Methodology and sources
Compiled by Whito in June 2026. The figure that 69.5% of UK Google searches ended without a click, that the UK had the highest zero-click rate of the six countries studied, and that only around 232 clicks reach the open web per 1,000 UK searches, are from SparkToro’s 2026 zero-click search analysis using Similarweb desktop and mobile clickstream data for January to April 2026. The finding that AI Overviews appear on roughly 20% or more of searches and can reduce click-through by close to 60% when present is drawn from published Ahrefs research, cited in the same SparkToro analysis. The estimate that the UK SEO and internet marketing sector is worth around £22 billion, up from roughly £19 billion in 2023, reflects published UK market-size data.
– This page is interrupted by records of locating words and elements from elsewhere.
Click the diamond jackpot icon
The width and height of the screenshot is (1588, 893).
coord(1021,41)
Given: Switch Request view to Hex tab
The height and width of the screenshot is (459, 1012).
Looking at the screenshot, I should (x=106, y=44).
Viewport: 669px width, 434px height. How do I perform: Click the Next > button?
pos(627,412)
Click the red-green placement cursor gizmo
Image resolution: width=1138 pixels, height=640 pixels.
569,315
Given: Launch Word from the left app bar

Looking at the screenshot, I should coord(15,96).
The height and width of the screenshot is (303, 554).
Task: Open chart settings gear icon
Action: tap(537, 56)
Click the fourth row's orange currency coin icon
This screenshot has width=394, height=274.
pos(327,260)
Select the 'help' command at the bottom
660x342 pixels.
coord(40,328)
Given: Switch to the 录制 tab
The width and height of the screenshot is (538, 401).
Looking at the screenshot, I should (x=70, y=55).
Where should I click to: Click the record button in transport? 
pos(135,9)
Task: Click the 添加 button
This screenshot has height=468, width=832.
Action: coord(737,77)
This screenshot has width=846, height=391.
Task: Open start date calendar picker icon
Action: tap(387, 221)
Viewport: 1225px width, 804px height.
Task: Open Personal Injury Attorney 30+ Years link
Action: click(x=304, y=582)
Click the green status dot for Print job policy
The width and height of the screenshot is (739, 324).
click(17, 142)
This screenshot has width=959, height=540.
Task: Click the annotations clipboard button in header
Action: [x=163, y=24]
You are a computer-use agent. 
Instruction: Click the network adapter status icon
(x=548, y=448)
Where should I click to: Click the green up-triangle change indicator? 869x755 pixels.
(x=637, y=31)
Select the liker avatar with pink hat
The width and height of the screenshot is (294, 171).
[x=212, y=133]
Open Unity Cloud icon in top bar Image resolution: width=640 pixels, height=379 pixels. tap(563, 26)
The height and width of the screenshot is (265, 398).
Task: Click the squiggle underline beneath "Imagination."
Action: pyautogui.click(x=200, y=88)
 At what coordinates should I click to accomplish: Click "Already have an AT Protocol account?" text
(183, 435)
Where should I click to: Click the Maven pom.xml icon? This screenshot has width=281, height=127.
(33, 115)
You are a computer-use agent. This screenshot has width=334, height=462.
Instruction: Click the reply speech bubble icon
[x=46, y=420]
UK SEO retainer ranges of around £500 to £2,000 a month and above, and average annual SEO spend in the low thousands, reflect published UK agency pricing surveys. This report describes industry-wide patterns and is general information, not advice on any specific provider or contract. For decisions about your own marketing spend, review your own data.
Common questions
What percentage of UK Google searches end without a click?
In early 2026, 69.5% of UK Google searches ended without a click, the highest rate in a six-country study. Only about 232 clicks reach the open web for every 1,000 UK searches.
How much do AI Overviews reduce click-through?
AI Overviews appear on roughly a fifth of searches and, when shown, can cut click-through by close to 60%, because the answer is given on the results page.
Is SEO still worth paying for in the UK?
It can be, but rankings no longer reliably equal traffic. Audit what you are paying for, measure SEO by enquiries and sales rather than positions, and rebalance toward channels you do not rent from Google.